Instruction -
Reproduce the data from the line with "Click the Fifth place text bar" up to and including the line with "Looking at the screenshot, I should coord(1042,792).", substituting "Fourth place" for "Fifth place" and leaving all else unchanged.

Data lines -
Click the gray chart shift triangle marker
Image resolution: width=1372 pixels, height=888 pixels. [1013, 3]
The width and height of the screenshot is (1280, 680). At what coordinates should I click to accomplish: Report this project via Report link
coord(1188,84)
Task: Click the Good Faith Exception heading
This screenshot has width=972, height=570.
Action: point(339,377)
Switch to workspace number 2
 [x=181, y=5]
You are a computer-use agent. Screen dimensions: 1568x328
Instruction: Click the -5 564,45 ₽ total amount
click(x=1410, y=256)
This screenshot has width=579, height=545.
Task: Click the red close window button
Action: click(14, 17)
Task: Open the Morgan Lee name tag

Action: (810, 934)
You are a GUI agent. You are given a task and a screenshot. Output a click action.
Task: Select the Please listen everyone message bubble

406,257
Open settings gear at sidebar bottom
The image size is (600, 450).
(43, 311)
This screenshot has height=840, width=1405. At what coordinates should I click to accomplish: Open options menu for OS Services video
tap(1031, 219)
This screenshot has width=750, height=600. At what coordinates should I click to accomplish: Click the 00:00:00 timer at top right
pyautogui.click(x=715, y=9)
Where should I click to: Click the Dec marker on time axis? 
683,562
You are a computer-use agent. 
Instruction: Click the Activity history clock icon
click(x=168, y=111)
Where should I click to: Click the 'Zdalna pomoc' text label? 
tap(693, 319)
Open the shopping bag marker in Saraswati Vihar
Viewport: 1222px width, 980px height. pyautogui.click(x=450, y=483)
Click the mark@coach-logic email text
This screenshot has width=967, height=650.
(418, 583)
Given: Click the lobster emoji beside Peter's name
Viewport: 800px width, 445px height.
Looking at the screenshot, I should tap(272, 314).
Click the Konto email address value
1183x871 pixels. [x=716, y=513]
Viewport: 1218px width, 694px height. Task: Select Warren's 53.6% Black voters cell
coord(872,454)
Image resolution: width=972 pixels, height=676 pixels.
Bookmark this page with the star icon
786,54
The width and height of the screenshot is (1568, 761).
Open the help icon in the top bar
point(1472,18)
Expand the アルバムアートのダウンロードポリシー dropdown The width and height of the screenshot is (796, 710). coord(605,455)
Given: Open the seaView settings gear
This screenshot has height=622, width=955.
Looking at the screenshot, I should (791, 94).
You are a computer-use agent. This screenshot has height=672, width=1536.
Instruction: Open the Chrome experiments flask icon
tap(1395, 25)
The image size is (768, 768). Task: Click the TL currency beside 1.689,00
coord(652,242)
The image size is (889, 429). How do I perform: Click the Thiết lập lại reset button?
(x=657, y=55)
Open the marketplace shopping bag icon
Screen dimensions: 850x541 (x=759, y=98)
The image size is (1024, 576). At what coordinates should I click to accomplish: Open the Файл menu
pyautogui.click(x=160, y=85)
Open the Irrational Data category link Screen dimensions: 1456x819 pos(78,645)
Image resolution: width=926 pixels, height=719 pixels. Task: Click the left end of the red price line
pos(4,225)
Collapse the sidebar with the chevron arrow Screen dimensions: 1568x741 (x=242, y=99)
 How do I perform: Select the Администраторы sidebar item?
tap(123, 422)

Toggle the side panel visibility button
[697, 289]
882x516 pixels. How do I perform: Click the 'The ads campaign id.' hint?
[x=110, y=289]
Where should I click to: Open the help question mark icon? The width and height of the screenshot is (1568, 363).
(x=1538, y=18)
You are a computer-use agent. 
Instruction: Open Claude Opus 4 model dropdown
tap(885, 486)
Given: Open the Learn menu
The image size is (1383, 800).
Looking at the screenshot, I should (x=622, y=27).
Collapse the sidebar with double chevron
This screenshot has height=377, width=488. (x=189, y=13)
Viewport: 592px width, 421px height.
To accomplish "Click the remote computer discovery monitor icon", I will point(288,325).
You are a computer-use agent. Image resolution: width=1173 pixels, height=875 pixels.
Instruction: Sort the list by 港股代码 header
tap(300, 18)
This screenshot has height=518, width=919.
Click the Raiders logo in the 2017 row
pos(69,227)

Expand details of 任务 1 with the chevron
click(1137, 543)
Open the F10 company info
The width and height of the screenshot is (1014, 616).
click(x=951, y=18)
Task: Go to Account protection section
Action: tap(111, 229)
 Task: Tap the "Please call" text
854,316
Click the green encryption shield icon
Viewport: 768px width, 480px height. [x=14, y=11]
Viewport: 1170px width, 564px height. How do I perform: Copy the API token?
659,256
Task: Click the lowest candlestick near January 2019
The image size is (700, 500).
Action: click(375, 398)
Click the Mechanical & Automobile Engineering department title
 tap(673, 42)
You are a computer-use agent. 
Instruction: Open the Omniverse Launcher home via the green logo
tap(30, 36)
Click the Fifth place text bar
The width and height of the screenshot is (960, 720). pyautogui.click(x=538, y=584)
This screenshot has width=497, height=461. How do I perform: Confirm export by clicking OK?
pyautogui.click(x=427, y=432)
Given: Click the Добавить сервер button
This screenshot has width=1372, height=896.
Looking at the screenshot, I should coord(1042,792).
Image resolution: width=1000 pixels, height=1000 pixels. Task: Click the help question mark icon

Answer to this problem -
Click the Fourth place text bar
The width and height of the screenshot is (960, 720). pyautogui.click(x=538, y=584)
This screenshot has width=497, height=461. How do I perform: Confirm export by clicking OK?
pyautogui.click(x=427, y=432)
Given: Click the Добавить сервер button
This screenshot has width=1372, height=896.
Looking at the screenshot, I should coord(1042,792).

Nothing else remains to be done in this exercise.